• Your assignment:
Keeping every word intact, reproduce all of the records.

------------------------------------

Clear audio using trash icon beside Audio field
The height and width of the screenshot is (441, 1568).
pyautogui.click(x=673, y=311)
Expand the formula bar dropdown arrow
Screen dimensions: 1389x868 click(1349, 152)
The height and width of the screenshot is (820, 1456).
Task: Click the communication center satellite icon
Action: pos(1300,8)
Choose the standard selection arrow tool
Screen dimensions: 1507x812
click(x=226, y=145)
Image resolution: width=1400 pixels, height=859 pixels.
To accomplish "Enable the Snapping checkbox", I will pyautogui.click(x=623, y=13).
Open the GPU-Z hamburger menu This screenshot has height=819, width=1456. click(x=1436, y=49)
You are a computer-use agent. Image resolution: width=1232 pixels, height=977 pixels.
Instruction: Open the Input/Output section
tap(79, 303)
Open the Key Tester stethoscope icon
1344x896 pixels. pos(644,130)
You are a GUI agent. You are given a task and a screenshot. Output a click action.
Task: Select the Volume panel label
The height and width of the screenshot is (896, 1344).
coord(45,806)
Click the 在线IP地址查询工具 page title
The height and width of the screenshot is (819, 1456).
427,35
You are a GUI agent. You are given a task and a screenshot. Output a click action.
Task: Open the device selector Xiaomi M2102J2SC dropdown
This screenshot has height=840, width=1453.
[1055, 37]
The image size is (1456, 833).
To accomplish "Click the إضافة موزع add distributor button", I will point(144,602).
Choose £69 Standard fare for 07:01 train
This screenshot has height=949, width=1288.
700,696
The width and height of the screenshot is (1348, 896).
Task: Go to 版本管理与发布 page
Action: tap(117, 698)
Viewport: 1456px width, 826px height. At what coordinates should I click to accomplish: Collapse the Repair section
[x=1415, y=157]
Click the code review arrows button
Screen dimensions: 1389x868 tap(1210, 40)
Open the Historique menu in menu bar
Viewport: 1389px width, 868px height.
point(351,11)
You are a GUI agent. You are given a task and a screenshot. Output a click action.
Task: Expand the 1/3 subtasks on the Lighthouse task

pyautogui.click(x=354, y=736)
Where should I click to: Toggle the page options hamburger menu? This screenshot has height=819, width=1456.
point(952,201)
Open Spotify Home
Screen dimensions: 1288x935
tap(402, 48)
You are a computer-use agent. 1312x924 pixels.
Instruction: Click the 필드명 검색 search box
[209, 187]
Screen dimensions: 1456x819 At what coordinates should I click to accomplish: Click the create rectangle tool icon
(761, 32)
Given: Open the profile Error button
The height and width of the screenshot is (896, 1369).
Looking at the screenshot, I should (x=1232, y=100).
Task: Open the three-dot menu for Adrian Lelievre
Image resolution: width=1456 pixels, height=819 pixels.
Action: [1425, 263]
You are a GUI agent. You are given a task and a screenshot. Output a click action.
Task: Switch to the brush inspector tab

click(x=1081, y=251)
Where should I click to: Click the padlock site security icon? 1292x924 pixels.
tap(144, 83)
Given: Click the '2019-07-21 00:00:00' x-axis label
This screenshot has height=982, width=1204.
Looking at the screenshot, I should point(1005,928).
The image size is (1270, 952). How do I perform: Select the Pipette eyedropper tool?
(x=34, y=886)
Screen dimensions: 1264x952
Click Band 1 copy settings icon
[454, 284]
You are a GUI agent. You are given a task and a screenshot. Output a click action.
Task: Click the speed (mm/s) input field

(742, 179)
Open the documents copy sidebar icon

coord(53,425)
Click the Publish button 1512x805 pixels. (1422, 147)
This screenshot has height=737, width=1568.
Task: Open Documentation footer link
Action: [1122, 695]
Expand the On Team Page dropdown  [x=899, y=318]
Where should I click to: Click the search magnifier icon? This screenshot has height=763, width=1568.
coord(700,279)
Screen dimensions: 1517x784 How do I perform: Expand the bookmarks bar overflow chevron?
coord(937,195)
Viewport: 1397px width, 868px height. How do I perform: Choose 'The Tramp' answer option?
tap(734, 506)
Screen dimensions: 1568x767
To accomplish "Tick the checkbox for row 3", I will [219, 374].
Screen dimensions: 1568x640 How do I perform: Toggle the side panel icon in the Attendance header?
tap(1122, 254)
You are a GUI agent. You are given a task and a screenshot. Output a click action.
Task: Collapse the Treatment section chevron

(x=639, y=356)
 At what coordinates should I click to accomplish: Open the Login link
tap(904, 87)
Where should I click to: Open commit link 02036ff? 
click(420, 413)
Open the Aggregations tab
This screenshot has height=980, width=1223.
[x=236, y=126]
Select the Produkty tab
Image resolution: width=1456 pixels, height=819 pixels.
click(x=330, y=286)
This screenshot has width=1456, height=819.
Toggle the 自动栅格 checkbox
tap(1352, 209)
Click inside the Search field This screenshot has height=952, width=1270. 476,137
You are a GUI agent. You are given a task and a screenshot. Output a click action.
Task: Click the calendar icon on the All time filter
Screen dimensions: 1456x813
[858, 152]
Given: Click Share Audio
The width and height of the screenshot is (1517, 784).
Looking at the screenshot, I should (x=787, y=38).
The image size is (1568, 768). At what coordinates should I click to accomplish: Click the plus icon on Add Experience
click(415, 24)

------------------------------------

• Task result:
Clear audio using trash icon beside Audio field
The height and width of the screenshot is (441, 1568).
pyautogui.click(x=673, y=311)
Expand the formula bar dropdown arrow
Screen dimensions: 1389x868 click(1349, 152)
The height and width of the screenshot is (820, 1456).
Task: Click the communication center satellite icon
Action: pos(1300,8)
Choose the standard selection arrow tool
Screen dimensions: 1507x812
click(x=226, y=145)
Image resolution: width=1400 pixels, height=859 pixels.
To accomplish "Enable the Snapping checkbox", I will pyautogui.click(x=623, y=13).
Open the GPU-Z hamburger menu This screenshot has height=819, width=1456. click(x=1436, y=49)
You are a computer-use agent. Image resolution: width=1232 pixels, height=977 pixels.
Instruction: Open the Input/Output section
tap(79, 303)
Open the Key Tester stethoscope icon
1344x896 pixels. pos(644,130)
You are a GUI agent. You are given a task and a screenshot. Output a click action.
Task: Select the Volume panel label
The height and width of the screenshot is (896, 1344).
coord(45,806)
Click the 在线IP地址查询工具 page title
The height and width of the screenshot is (819, 1456).
427,35
You are a GUI agent. You are given a task and a screenshot. Output a click action.
Task: Open the device selector Xiaomi M2102J2SC dropdown
This screenshot has height=840, width=1453.
[1055, 37]
The image size is (1456, 833).
To accomplish "Click the إضافة موزع add distributor button", I will point(144,602).
Choose £69 Standard fare for 07:01 train
This screenshot has height=949, width=1288.
700,696
The width and height of the screenshot is (1348, 896).
Task: Go to 版本管理与发布 page
Action: tap(117, 698)
Viewport: 1456px width, 826px height. At what coordinates should I click to accomplish: Collapse the Repair section
[x=1415, y=157]
Click the code review arrows button
Screen dimensions: 1389x868 tap(1210, 40)
Open the Historique menu in menu bar
Viewport: 1389px width, 868px height.
point(351,11)
You are a GUI agent. You are given a task and a screenshot. Output a click action.
Task: Expand the 1/3 subtasks on the Lighthouse task

pyautogui.click(x=354, y=736)
Where should I click to: Toggle the page options hamburger menu? This screenshot has height=819, width=1456.
point(952,201)
Open Spotify Home
Screen dimensions: 1288x935
tap(402, 48)
You are a computer-use agent. 1312x924 pixels.
Instruction: Click the 필드명 검색 search box
[209, 187]
Screen dimensions: 1456x819 At what coordinates should I click to accomplish: Click the create rectangle tool icon
(761, 32)
Given: Open the profile Error button
The height and width of the screenshot is (896, 1369).
Looking at the screenshot, I should (x=1232, y=100).
Task: Open the three-dot menu for Adrian Lelievre
Image resolution: width=1456 pixels, height=819 pixels.
Action: [1425, 263]
You are a GUI agent. You are given a task and a screenshot. Output a click action.
Task: Switch to the brush inspector tab

click(x=1081, y=251)
Where should I click to: Click the padlock site security icon? 1292x924 pixels.
tap(144, 83)
Given: Click the '2019-07-21 00:00:00' x-axis label
This screenshot has height=982, width=1204.
Looking at the screenshot, I should point(1005,928).
The image size is (1270, 952). How do I perform: Select the Pipette eyedropper tool?
(x=34, y=886)
Screen dimensions: 1264x952
Click Band 1 copy settings icon
[454, 284]
You are a GUI agent. You are given a task and a screenshot. Output a click action.
Task: Click the speed (mm/s) input field

(742, 179)
Open the documents copy sidebar icon

coord(53,425)
Click the Publish button 1512x805 pixels. (1422, 147)
This screenshot has height=737, width=1568.
Task: Open Documentation footer link
Action: [1122, 695]
Expand the On Team Page dropdown  [x=899, y=318]
Where should I click to: Click the search magnifier icon? This screenshot has height=763, width=1568.
coord(700,279)
Screen dimensions: 1517x784 How do I perform: Expand the bookmarks bar overflow chevron?
coord(937,195)
Viewport: 1397px width, 868px height. How do I perform: Choose 'The Tramp' answer option?
tap(734, 506)
Screen dimensions: 1568x767
To accomplish "Tick the checkbox for row 3", I will [219, 374].
Screen dimensions: 1568x640 How do I perform: Toggle the side panel icon in the Attendance header?
tap(1122, 254)
You are a GUI agent. You are given a task and a screenshot. Output a click action.
Task: Collapse the Treatment section chevron

(x=639, y=356)
 At what coordinates should I click to accomplish: Open the Login link
tap(904, 87)
Where should I click to: Open commit link 02036ff? 
click(420, 413)
Open the Aggregations tab
This screenshot has height=980, width=1223.
[x=236, y=126]
Select the Produkty tab
Image resolution: width=1456 pixels, height=819 pixels.
click(x=330, y=286)
This screenshot has width=1456, height=819.
Toggle the 自动栅格 checkbox
tap(1352, 209)
Click inside the Search field This screenshot has height=952, width=1270. 476,137
You are a GUI agent. You are given a task and a screenshot. Output a click action.
Task: Click the calendar icon on the All time filter
Screen dimensions: 1456x813
[858, 152]
Given: Click Share Audio
The width and height of the screenshot is (1517, 784).
Looking at the screenshot, I should (x=787, y=38).
The image size is (1568, 768). At what coordinates should I click to accomplish: Click the plus icon on Add Experience
click(415, 24)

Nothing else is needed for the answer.